[Stored data]

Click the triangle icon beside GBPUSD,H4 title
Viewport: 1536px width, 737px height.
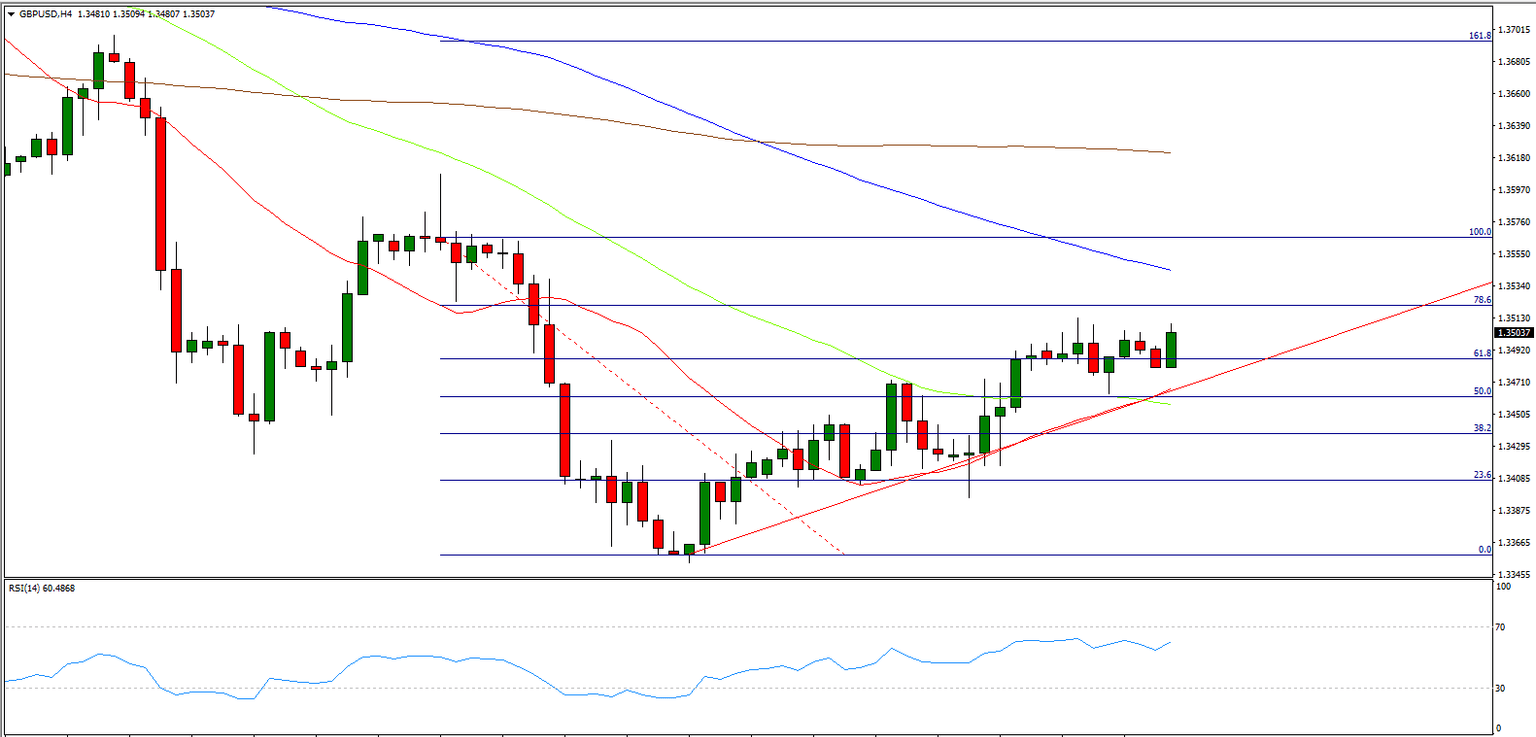point(9,13)
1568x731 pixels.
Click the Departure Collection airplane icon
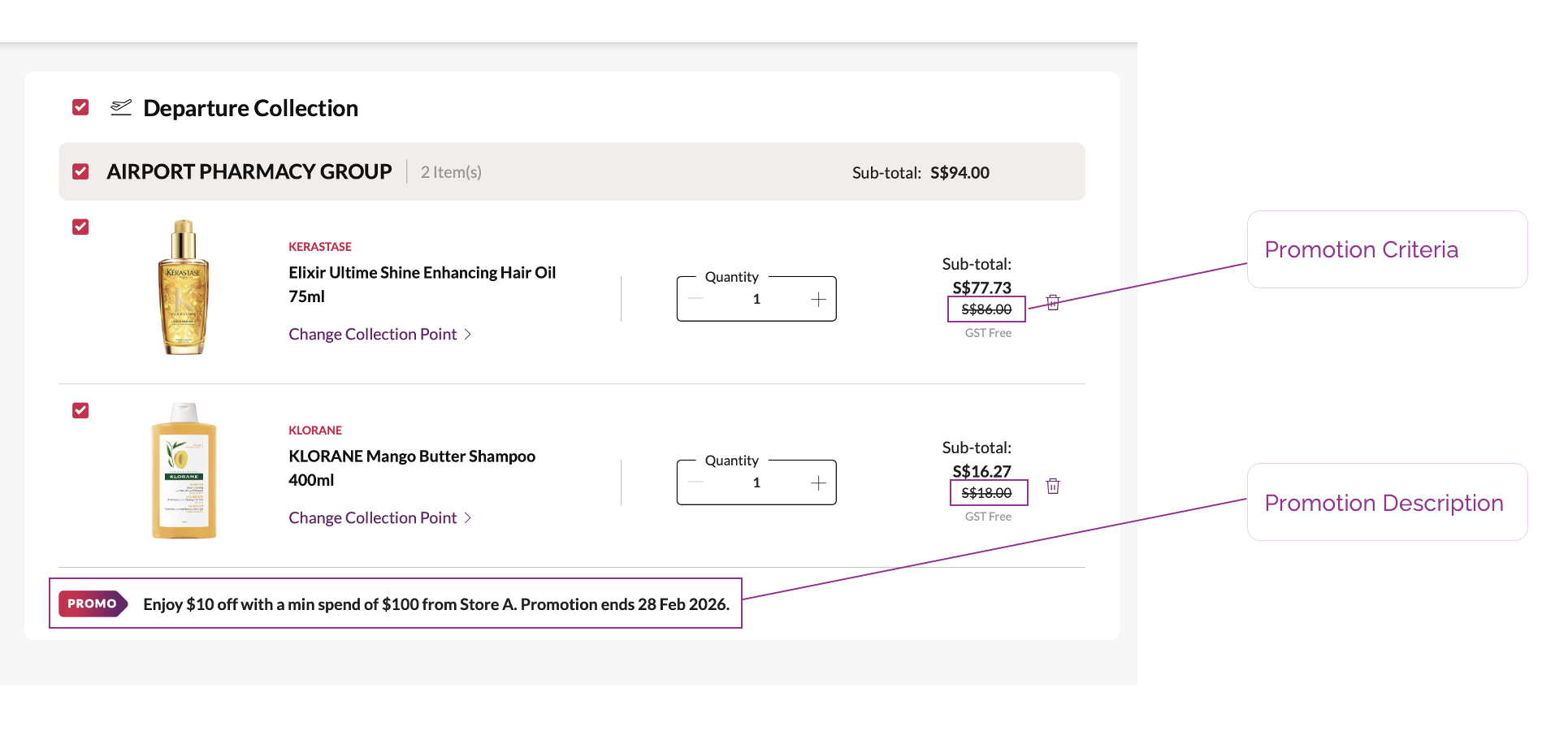[x=121, y=107]
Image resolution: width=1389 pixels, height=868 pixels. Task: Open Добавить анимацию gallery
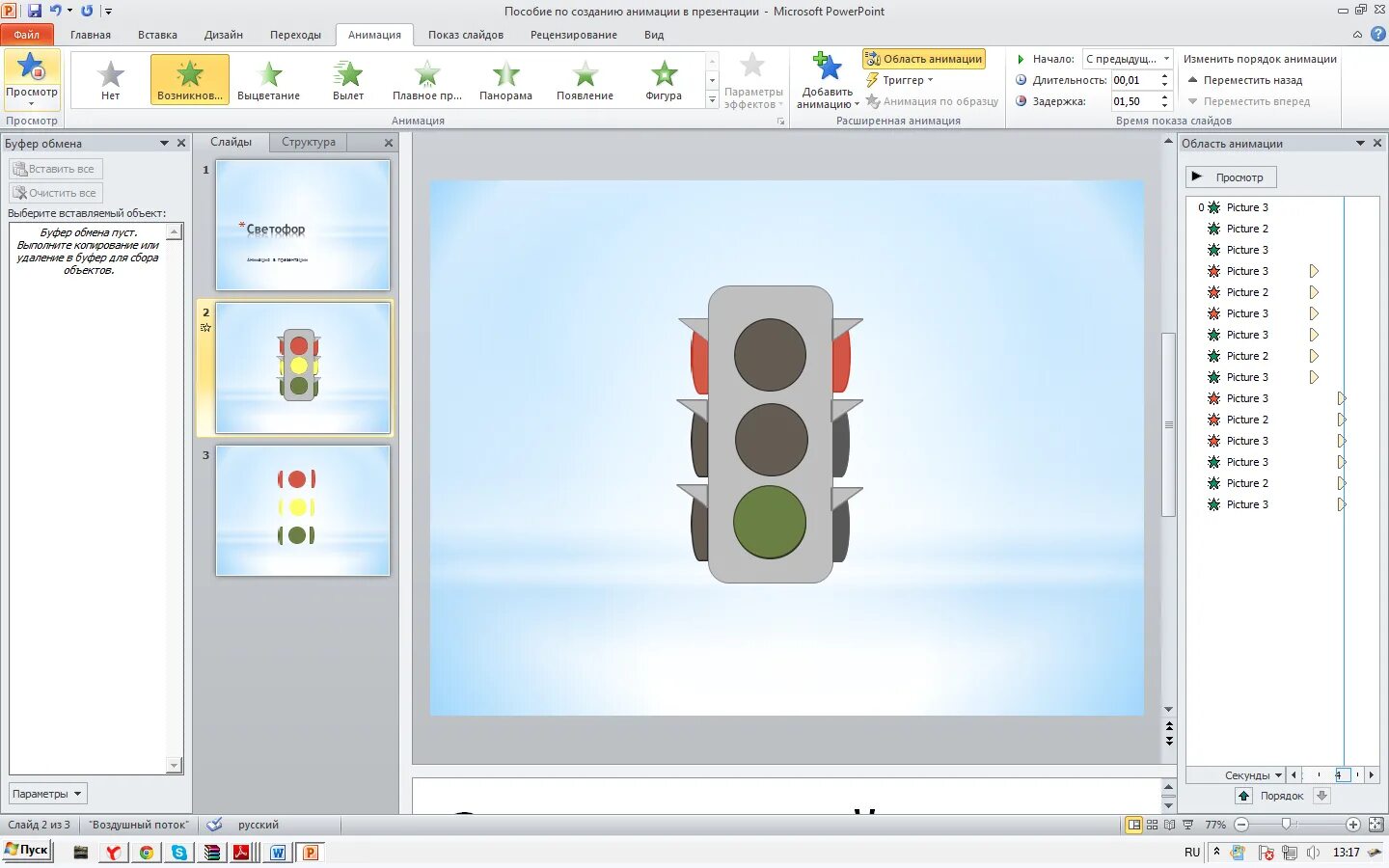[x=828, y=81]
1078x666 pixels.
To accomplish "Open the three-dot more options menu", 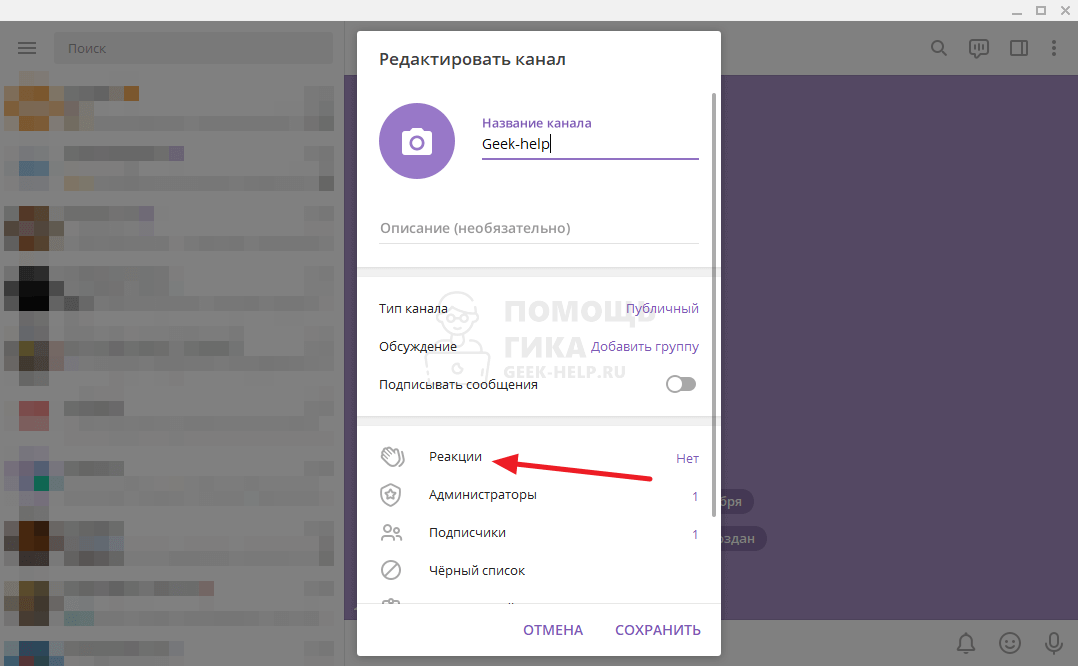I will (1053, 48).
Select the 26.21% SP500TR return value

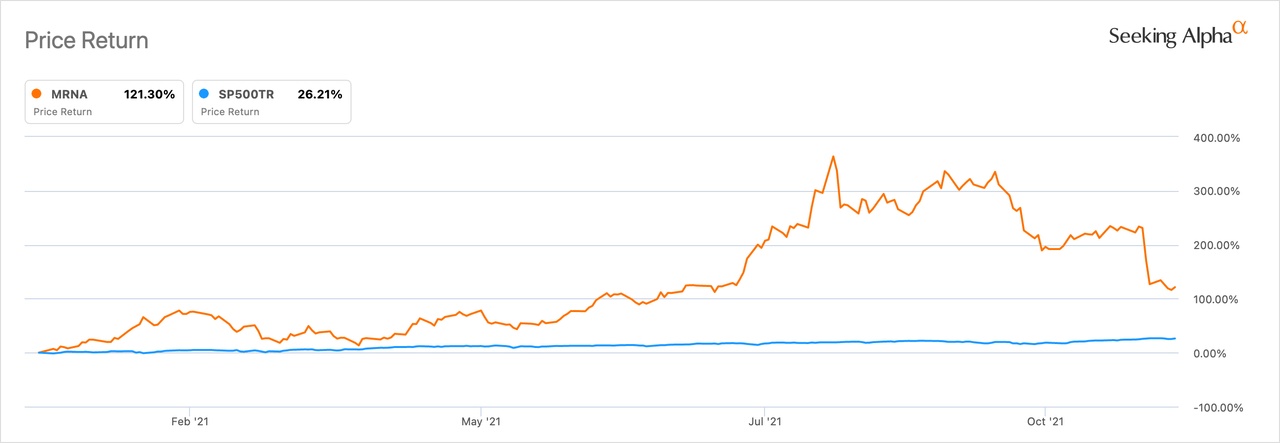(320, 95)
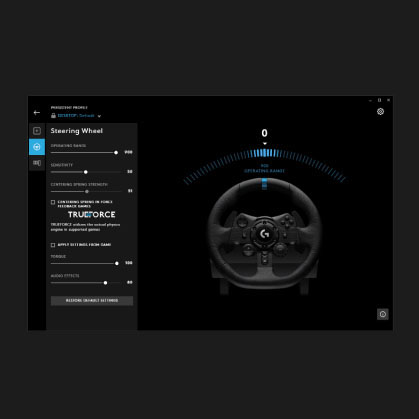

[/Stored data]

#### Work to be completed
Reproduce exactly, with no pictures, the lines above from the one holding "Viewport: 1536px width, 737px height." to the one holding "1078x666 pixels.", inclusive.

#### Output for this task
Viewport: 1536px width, 737px height.
point(9,13)
1568x731 pixels.
Click the Departure Collection airplane icon
[x=121, y=107]
Image resolution: width=1389 pixels, height=868 pixels. Task: Open Добавить анимацию gallery
[x=828, y=81]
1078x666 pixels.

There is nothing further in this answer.